[v2,2/4] software_isp: debayer_cpu: Add DebayerCpuThread class
diff mbox series

Message ID 20260223160930.27913-3-johannes.goede@oss.qualcomm.com
State New
Headers show
Series
  • software_isp: debayer_cpu: Add multi-threading support
Related show

Commit Message

Hans de Goede Feb. 23, 2026, 4:09 p.m. UTC
Add a DebayerCpuThreadclass and use this in the inner render loop.
This contains data which needs to be separate per thread.

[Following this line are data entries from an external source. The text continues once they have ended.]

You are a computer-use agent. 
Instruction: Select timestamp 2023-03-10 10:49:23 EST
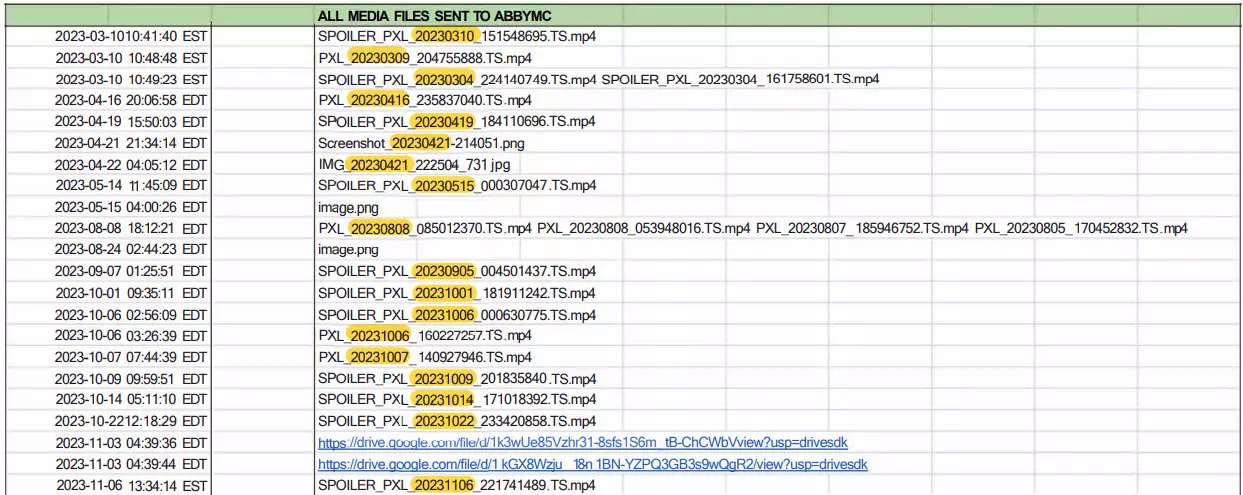131,79
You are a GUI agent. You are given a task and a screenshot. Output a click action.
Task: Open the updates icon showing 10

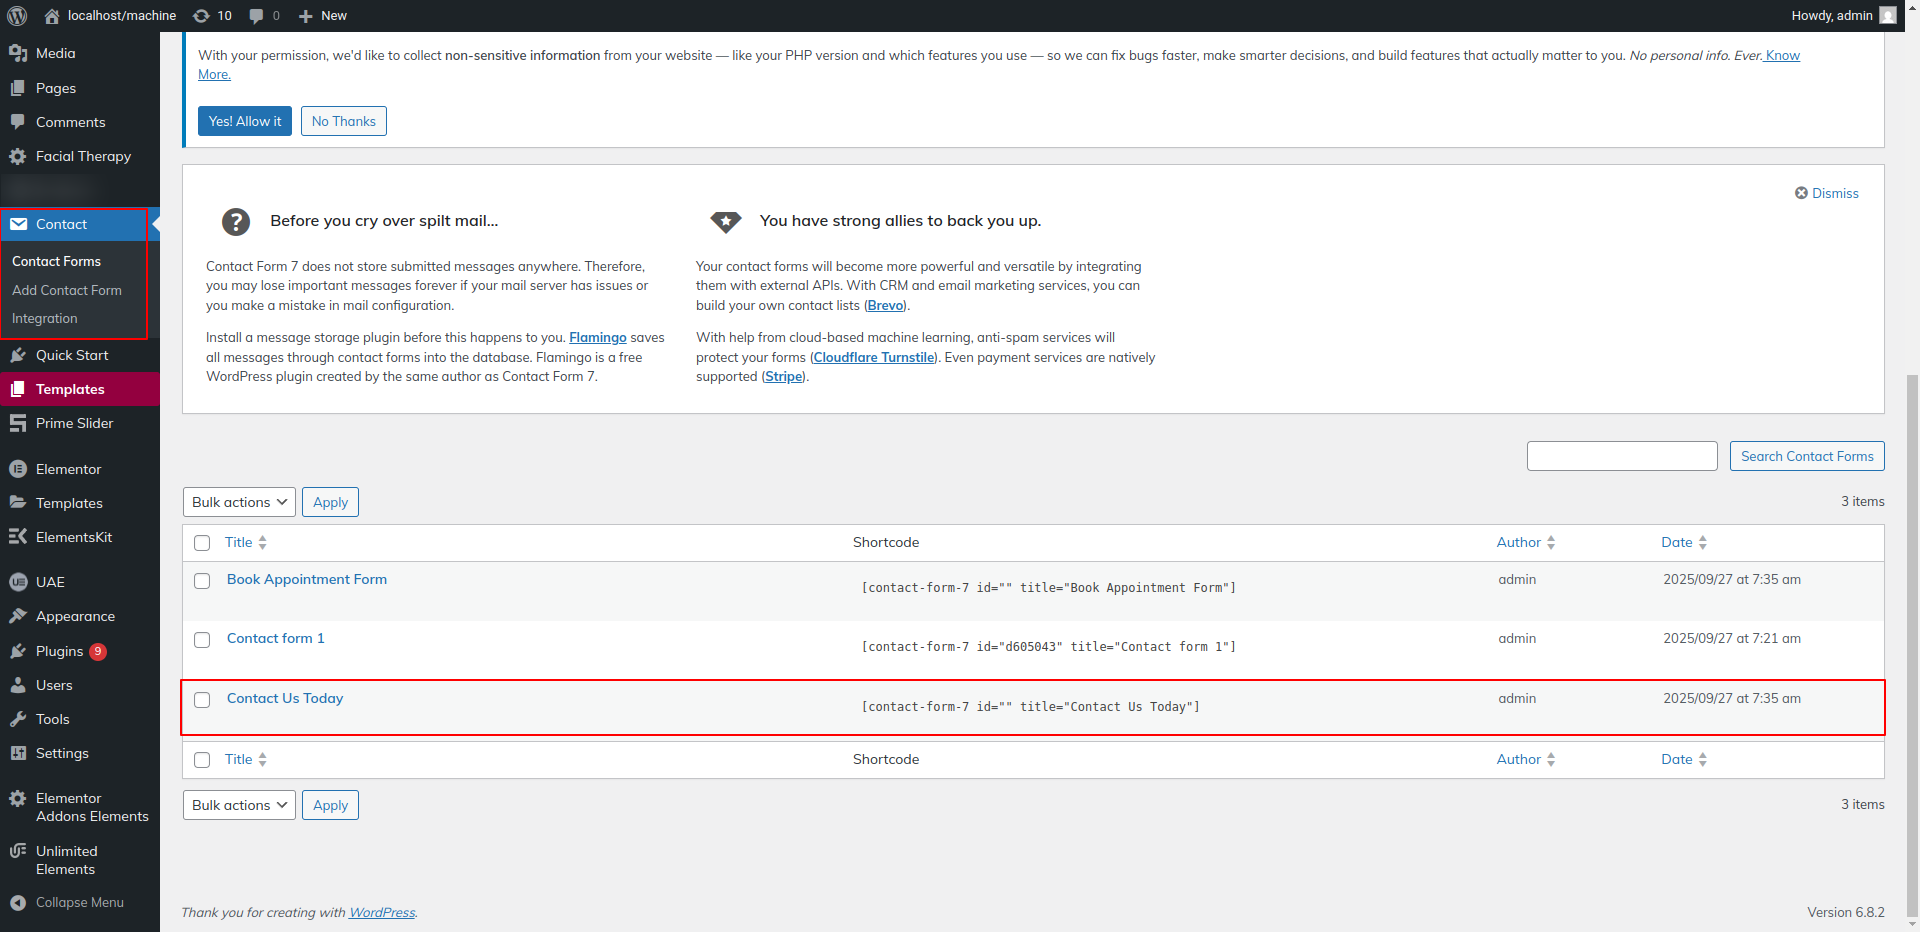201,16
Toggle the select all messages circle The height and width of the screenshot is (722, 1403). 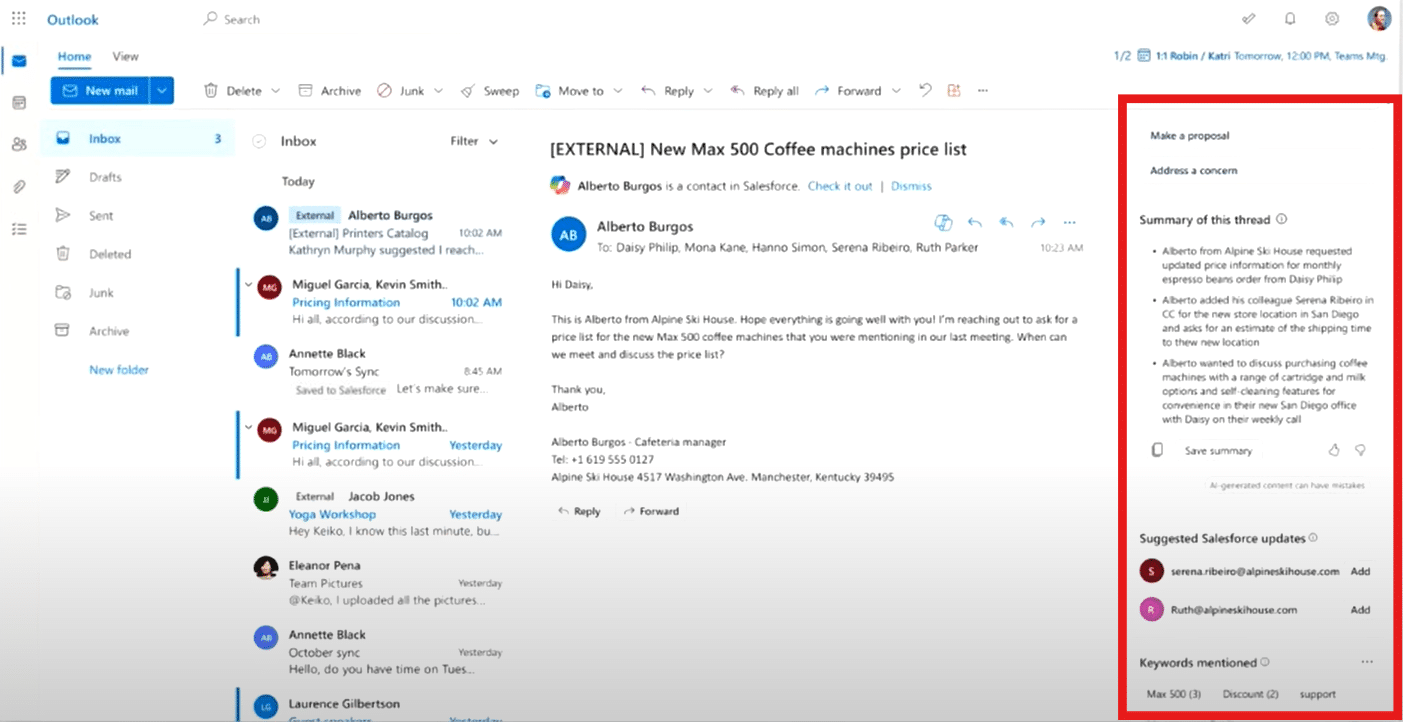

This is a preparation patch for making DebayerCpu support multi-threading.

Benchmarking on the Arduino Uno-Q with a weak CPU which is good for
performance testing, shows 146-147ms per 3272x2464 frame both before and
after this change, with things maybe being 0.5 ms slower after this change.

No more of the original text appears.